The art might be the ability to sculpt lovely cusps in composite, it might be about the skill in creating beautiful dentures but it is almost certainly about building patient confidence and respect and by so doing helping to improve their health and wellbeing. The problem is that it does not easily lend itself to tick-box reportage. In the last few days, someone has said of the Euro currency that the recent attempts to support it have been like preserving the cancer while letting the patient die. Irrespective of one's political or economic view the simile is striking. Although far less dramatic in relation to good dental practice, it is tempting to highjack the sentiment and worry that while the powers that be are busy making sure our practices are germ free, quality controlled and secured against every possible danger to the public they might just have overlooked the possibility that the living, breathing entity underneath it all is being suffocated. Authors of the many letters and emails received at the journal, and far too many to publish (but please don't let that deter any one of you) keep returning to the points that their patients love what they provide, that they haven't had a single epidemic centred on their practice in the half-century that it has been established but that they are now thinking of giving it all up because they can no longer provide the care that has sustained them and their loyal followers for all those years.

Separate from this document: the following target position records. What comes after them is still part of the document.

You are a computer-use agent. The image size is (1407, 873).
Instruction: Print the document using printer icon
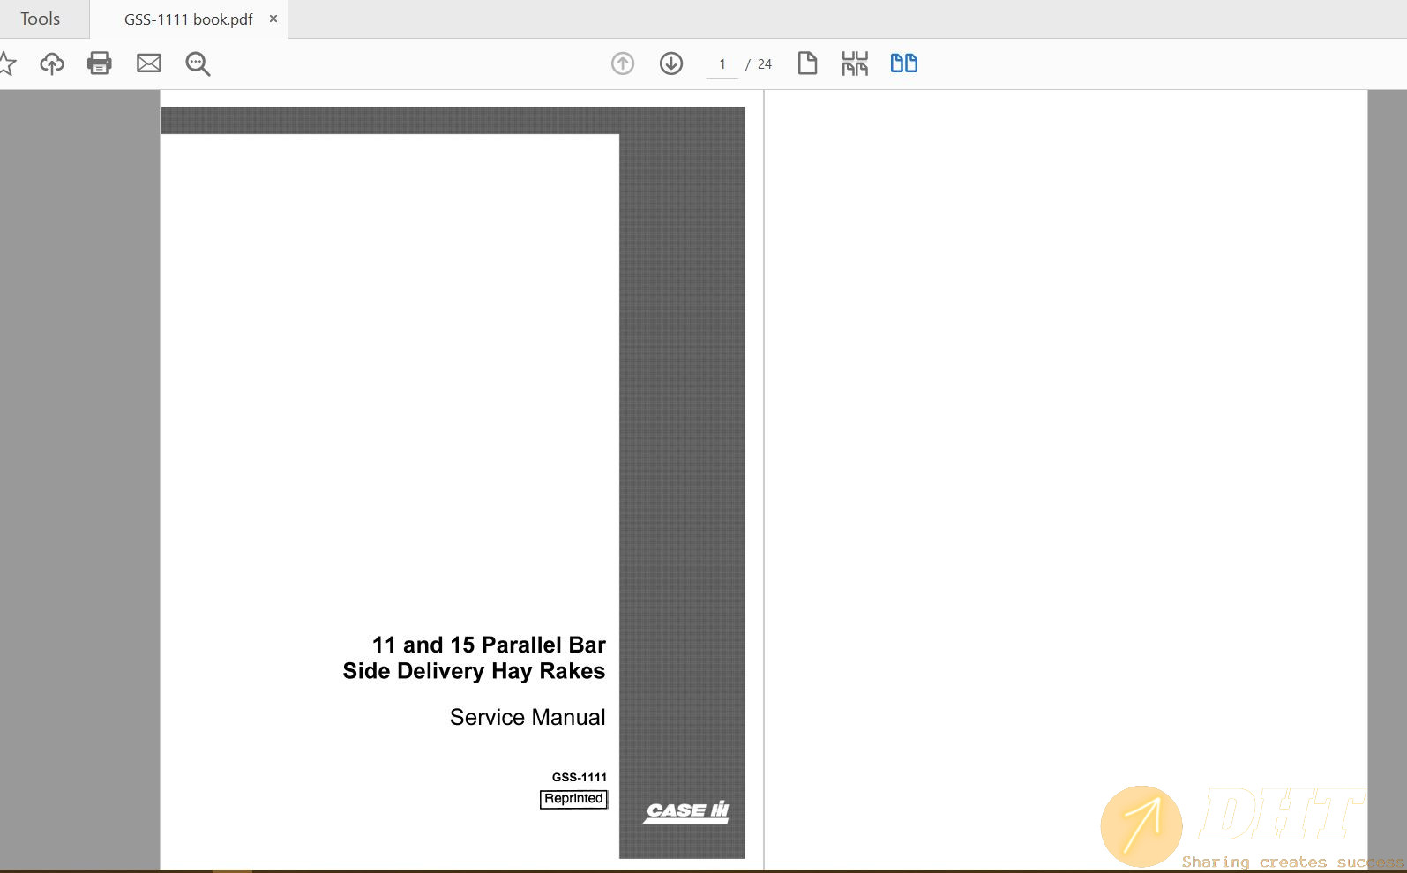tap(100, 63)
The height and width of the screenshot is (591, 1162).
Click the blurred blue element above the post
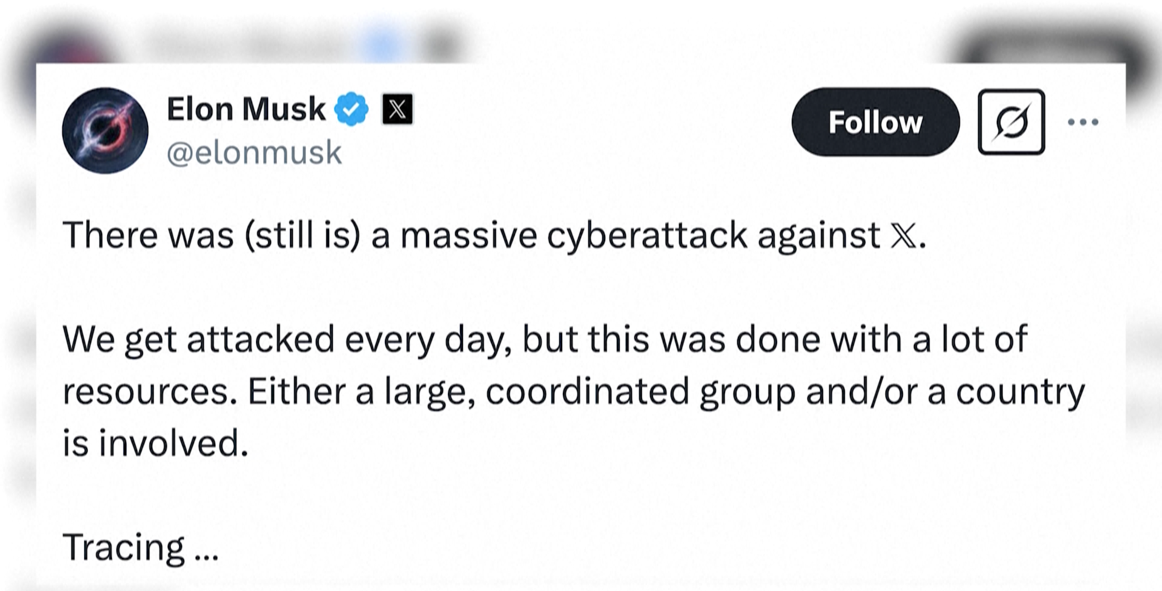pyautogui.click(x=383, y=43)
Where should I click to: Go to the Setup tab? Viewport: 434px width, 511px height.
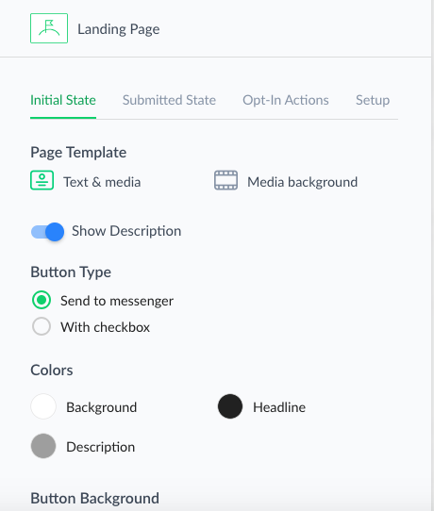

So, that's why I worry. There will be the normal distribution of human endeavour represented within these musings; from the practices which arguably should give up the ghost through to those who might sell up and go into financial services or suchlike instead. But for the majority I believe there is a genuine frustration and actually a real sadness that the care they know works is increasingly likely to be stamped out by a progress that is fallacious. There is no doubt that young colleagues will inhabit the personas of their own practices and practises going forwards but the worry remains that we may be sacrificing the art for the science, or, actually, the illusion of science in the name of control.